Name		Name	Last commit message	Last commit date
parent directory ..
Annotation.java		Annotation.java
EdmLiteralsAsAnnotations.java		EdmLiteralsAsAnnotations.java
MintUploadEnrichment.groovy		MintUploadEnrichment.groovy
PangeanicApi.java		PangeanicApi.java
README.md		README.md
annotationExample.json		annotationExample.json
edmStandardContext.json		edmStandardContext.json
tgzToAnnotationSet.groovy		tgzToAnnotationSet.groovy

README.md

Feature guide for interconnecting the EuropeanaTranslate API with MINT

The instructions below explain how to make use of the EuropeanaTranslate machine translation API to enrich your MINT collections. Note that the translation functionality is not yet available via the MINT UI, but is currently supported via a set of scripts that take care of invoking the machine translation API to retrieve automatic translations for a selected set of metadata fields of a certain MINT dataset; of forming the retrieved translations as an AnnotationSet object; and then applying those annotations as enrichments to a MINT dataset after the specification of certain filtering conditions.

Prerequisites:

The procedure makes use of the JQ JSON processing tool, so you should make sure that it is available.
The dataset that you want to translate is in EDM shape and downloaded from the MINT Download button.
Groovy is used to execute some scripts.
MINT needs to be added to the classpath, which contains helper classes and configurations for the Pangeanic API endpoint.

Step by Step

Download the Dataset to translate from the MINT UI
Invoke the tgzToAnnotationSet groovy script.
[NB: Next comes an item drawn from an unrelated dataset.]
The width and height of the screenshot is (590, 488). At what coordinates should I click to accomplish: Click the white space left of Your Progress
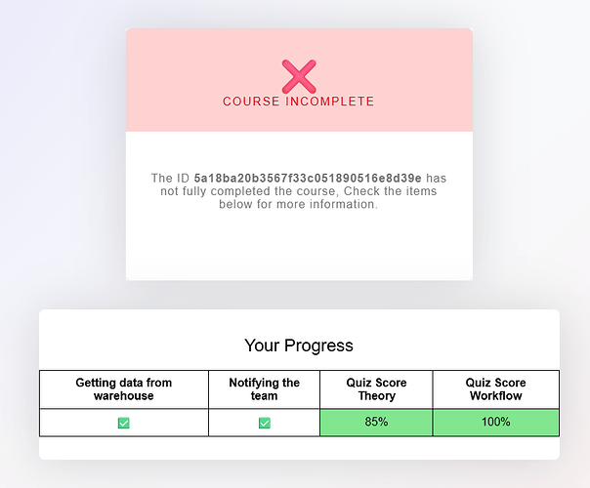click(x=141, y=345)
It creates a W3C compatible JSON-LD annotation object for this dataset that contains the automatic translations. The annotation object structure can be found here: https://docs.google.com/document/d/1Cq1Qqx0ji7Vw8iwLVis1CfpYKtv-72ojkcvjnQzrKjs/
Use JQ to create a CSVfile with the translation you wish to apply. A basic invocation would be:

jq -r <annotation.json '["scope", "id", "confidence", "english" ] ,
 (.["@graph"][] |
   [ .scope, .target.source, .confidence, .body.value] ) | 
@csv ' >dataset_1234_translations.csv

To modify the process, change field names in tgzToAnnotationSet.groovy script, or add filters to jq for confidence, scope or whatever other condition seems appropriate for your dataset.
upload the csv file to the correct organization into mint via the upload script:

groovy MintUploadEnrichment.groovy -m http://mint.server.url/mint/instance -u user:password -o 1022 dataset_1234_translations.csv

Invoke the script for Enrichment from the MINT script console. This needs to be parameterized with the correct dataset ID, the enrichment ID of the uploaded CSV file, and which column in it contains which values. If there are record or value based filterings to apply, this script is a good place.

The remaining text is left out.